We just put our first induction range into our new kitchen. It's a Cafe 30" double oven. First off, frickin' loving having a double oven!
I'm also very, very happy with the general speed and performance of the range, but also still figuring out how to think about temperature controls, because of the way energy gets delivered to the pan.
I've searched around a bit and haven't seen anyone actually do a writeup on the nitty gritty of usage.
Some observations I've made about speed:
- It's possible to get to smoke point almost instantaneously -- like five seconds or so, even on a small burner
- When already at boiling temperature, turning the heat on/off is like flipping a light switch -- water goes from full boil to dead flat and back in a second
- Element size mismatch can leave cool edges on larger and thinner pans
- It feels kind of like induction delivers heat directly to the *top* of the pan, and maybe less so to the bottom?
The instant heating is really neat, but also leads to some scorching if I'm not very careful with it, so... I'm adapting.
But after some extended bacon cooking today, I turned off the heat and things kept sizzling for a *very* long time. Enough that I worried that the burner hadn't actually turned off!
It definitely had, but there was a looong coast. That made me happy, because I do want some thermal inertia from the pan and cooktop.
The whole thing seems to have two personalities -- super-fast, concentrated heat, but also relatively slow heating to even temp across the pan at medium and below.
I'm cooking on affordable tri-ply Al/Stainless cookware ("Cooks Standard" all-clad knockoff stuff), so I was expecting it to equilibrate a *bit* faster.
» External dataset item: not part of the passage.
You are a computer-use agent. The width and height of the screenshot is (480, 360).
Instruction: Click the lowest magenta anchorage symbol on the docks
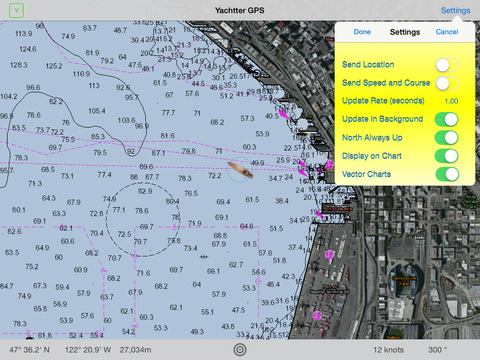(317, 315)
They're flat and decently heavy.
Are these pans just crappy, or do those of you with nice All-Clad stuff also have to do a bit more preheating to get things to even out at lower temps?
Related: Is there some target height above the cooktop where the inductive energy is most-focused?
Like, if you simply set a two-inch thick slab of steel on top of an induction burner, where would the heat end up?